● Task instructions
Quote only the span from the first line of the entries to the line containing "The width and", both ends kept. Leave every picture out.

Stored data

★ ★ ★

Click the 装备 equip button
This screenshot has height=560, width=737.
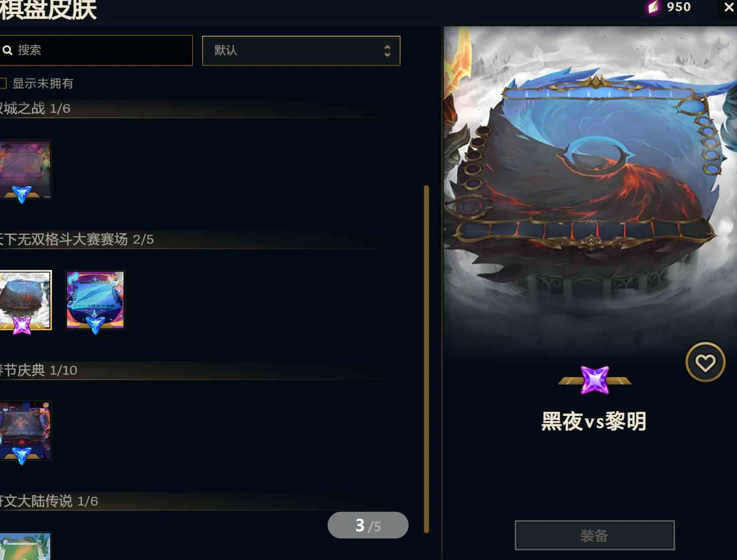pos(595,535)
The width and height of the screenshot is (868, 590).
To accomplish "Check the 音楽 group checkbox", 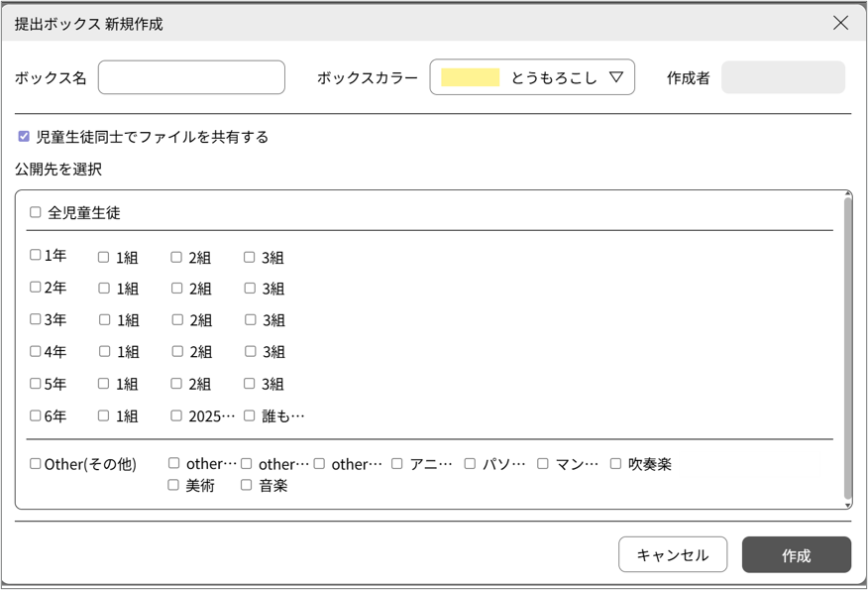I will pyautogui.click(x=247, y=485).
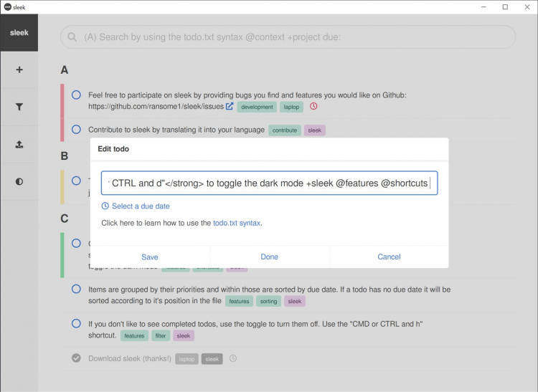Click into the edit todo text field
Viewport: 538px width, 392px height.
tap(269, 183)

★ ★ ★

● Result
Click the 装备 equip button
This screenshot has height=560, width=737.
pos(595,535)
The width and height of the screenshot is (868, 590).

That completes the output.